Cells lacking either JAK1 or JAK2 fail to transduce IFNγ signals highlighting the importance of these isoforms in IFNγ signaling (31). However, little is known of the role for specific JAK isoform signaling in adipocyte biology. Therefore, we assessed the role of various kinases in mediating IFNγ effects in human adipocytes using pharmacological inhibitors. SGBS adipocytes were pre-treated with a JAK inhibitor I (10 μm) (activity against all four JAK kinases: JAK1, JAK2, JAK3, and Tyk2), JAK2 inhibitor (100 μm), JAK3 inhibitor (50 μm), or a p38 MAPK inhibitor (5 μm) for 2 h prior to co-treatment with IFNγ (20 ng/ml) for 4 or 48 h. Specific JAK1 inhibitors are not commercially available. Remarkably, pre-treatment with JAK inhibitor I, but not other inhibitors (including JAK2 inhibitor), resulted in complete attenuation of IFNγ effects on insulin-stimulated glucose transport (Fig. 5A), AKT phosphorylation (Fig. 5B), down-regulation of IRS1 (Fig. 5C), and induction of SOCS1 (Fig. 5D) and SOCS3 (which blocked IFNγ-induced SOCS3 from the 23.09 ± 1.03-fold increase over control to 0.82 ± 0.01-fold, p < 0.001).

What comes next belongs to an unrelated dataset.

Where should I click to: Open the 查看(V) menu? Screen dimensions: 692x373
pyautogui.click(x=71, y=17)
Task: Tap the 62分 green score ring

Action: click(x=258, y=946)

Pre-treatment with JAK inhibitor I also blocked the IFNγ-induced loss of triglyceride stores (Fig. 5E) as well as down-regulation of PPARγ, adiponectin, lipoprotein lipase, fatty acid synthase, and perilipin mRNA (Fig. 5F).

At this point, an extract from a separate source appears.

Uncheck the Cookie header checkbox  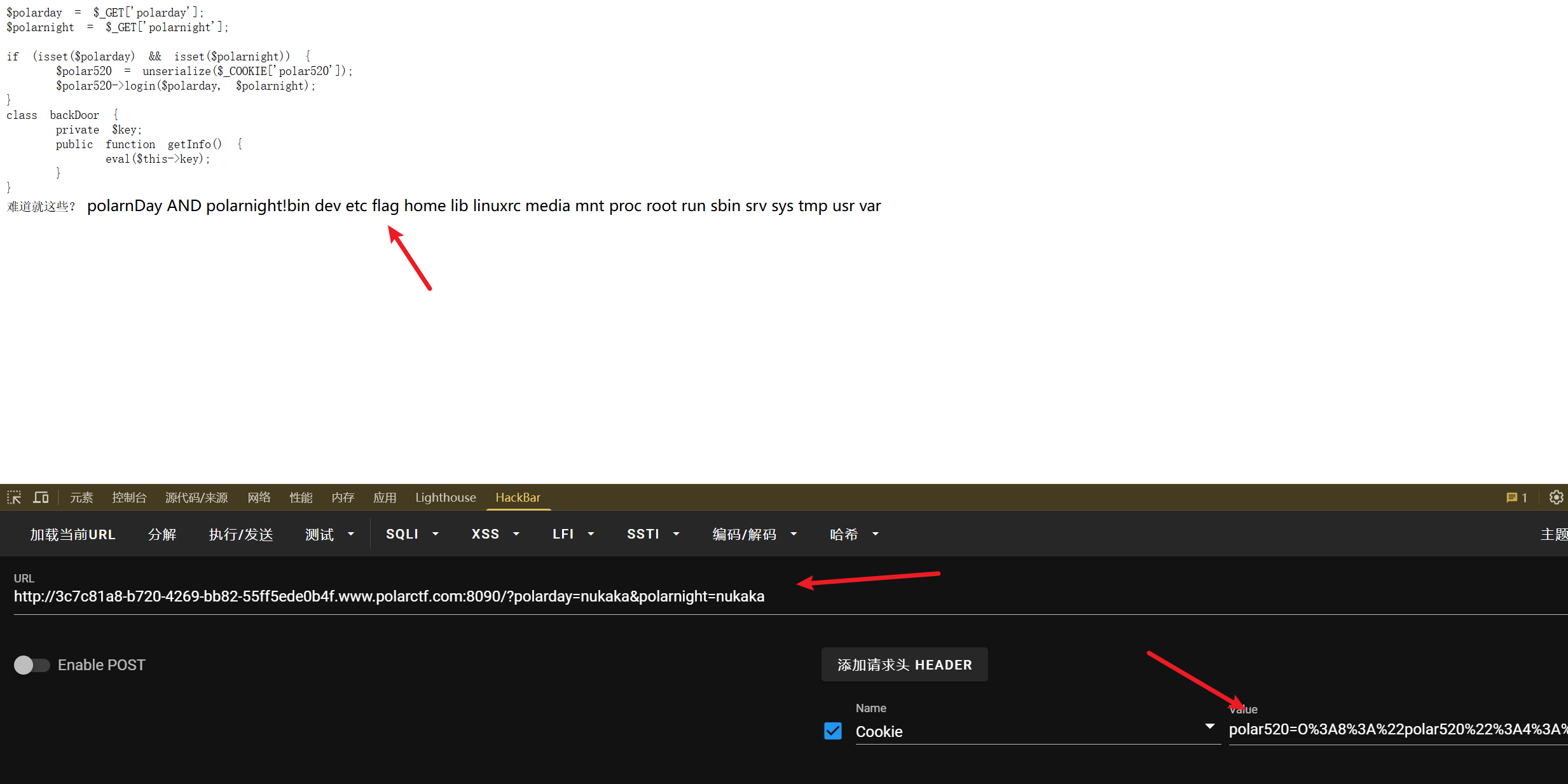pyautogui.click(x=832, y=731)
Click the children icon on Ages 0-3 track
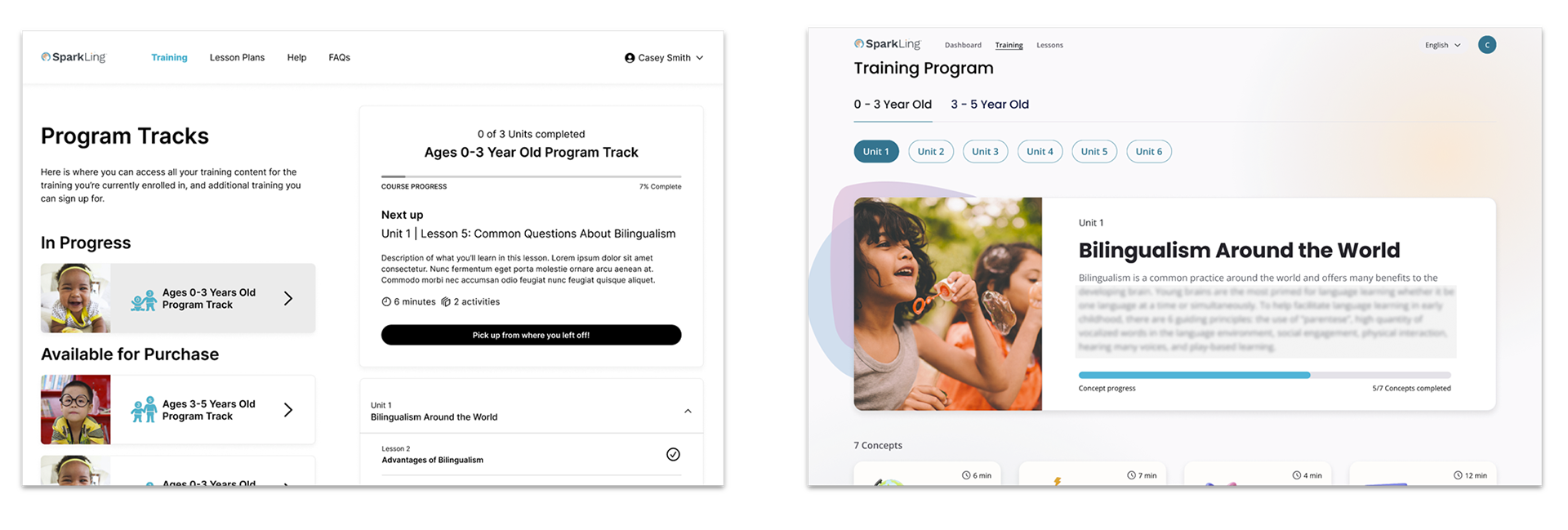Image resolution: width=1568 pixels, height=530 pixels. pyautogui.click(x=144, y=301)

The lack of effect of JAK2 inhibition was surprising given placement of JAK2 downstream of IFNγ in this (Fig. 4A) and other (31) studies. To ensure pharmacological activity of the JAK2 inhibitor, we pre-treated SGBS adipocytes with the JAK2 inhibitor (100 μm for 2 h), prior to stimulation with IL-6 (30 ng/ml for 1 h). IL-6 specifically activates JAK2 and induces STAT3 phosphorylation (32). Pre-treatment with the JAK2 inhibitor attenuated IL-6-induced STAT3 phosphorylation validating its bioactivity (supplemental Fig. 3E). Overall, the potent effects of the JAK inhibitor I coupled with the absence of effect of JAK2 inhibition, and several other kinase inhibitors, on IFNγ effects suggest a central role for JAK1-STAT1 coupling in IFNγ-mediated adipocyte dysfunction.

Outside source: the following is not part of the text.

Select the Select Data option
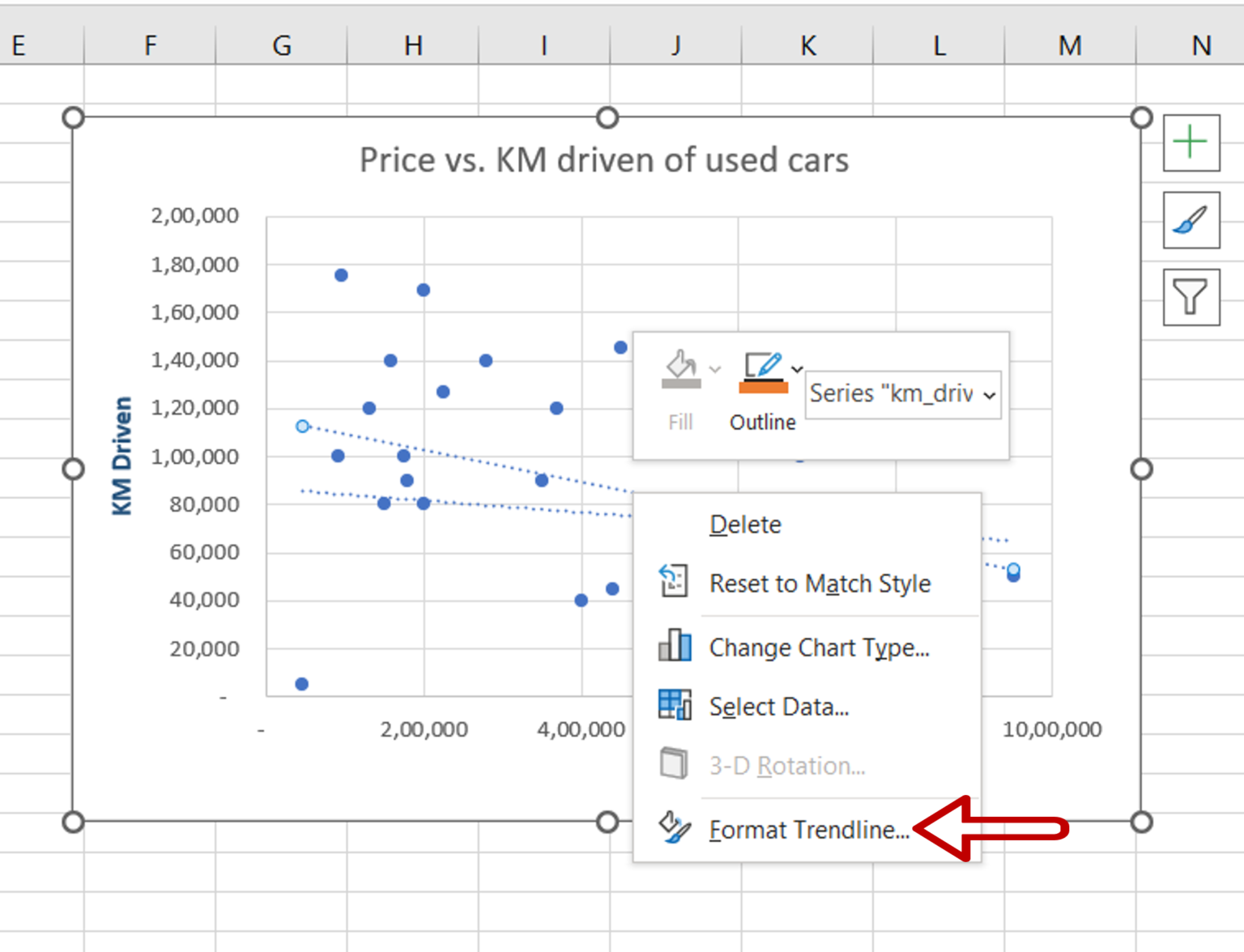The height and width of the screenshot is (952, 1244). (778, 706)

Leptin, a JAK2/STAT3 Activator, Induces Differential Effects in Adipocytes Compared with IFNγ

Our findings suggest a minor role for JAK2, and its downstream target STAT3, in IFNγ-mediated insulin resistance. We sought independent support for this finding in mature adipocytes with leptin (100 ng/ml), which signals primarily via JAK2-STAT3 (33, 34). In contrast to IFNγ, we found that leptin induced SOCS3 to a greater extent than SOCS1 (supplemental Fig. S3A), consistent with the expected greater activation of STAT3 than STAT1 by leptin (33, 35). Furthermore, relative to IFNγ, leptin induced less marked down-regulation of IRS1 and GLUT4 (supplemental Fig. S3B), more modest suppression of PPARγ and mRNA markers of adipocyte differentiation (supplemental Fig. S3C), whereas having no effect on adipocyte lipid content (supplemental Fig. S3D). These studies suggest that JAK1-STAT1 activation by IFNγ induces a more profound and prolonged effect on adipocyte functions than that observed with JAK2-STAT3 activation and support the concept that JAK2-STAT3 is unlikely to mediate the marked IFNγ modulation of human adipocyte functions.

A PPARγ Agonist Partially Alleviates IFNγ-induced Insulin Resistance

PPARγ is required for adipocyte differentiation and insulin sensitivity (27, 28). To explore the role of PPARγ in IFNγ effects, we co-treated mature adipocytes ± IFNγ (20 ng/ml) ± PPARγ agonist (GW34784; 10 μm) for 48 h. The PPARγ agonist only partially ameliorated the effects of IFNγ on insulin-stimulated glucose transport (24% increase in glucose transport with IFNγ/PPARγ compared with IFNγ alone, Fig. 6A). There remained a significant decrease in glucose transport in IFNγ/PPARγ-treated cells compared with control cells suggesting non-PPARγ-dependent effects of IFNγ. Furthermore, the PPARγ agonist failed to block IFNγ reduction of lipid stores in mature adipocytes (Fig. 6B).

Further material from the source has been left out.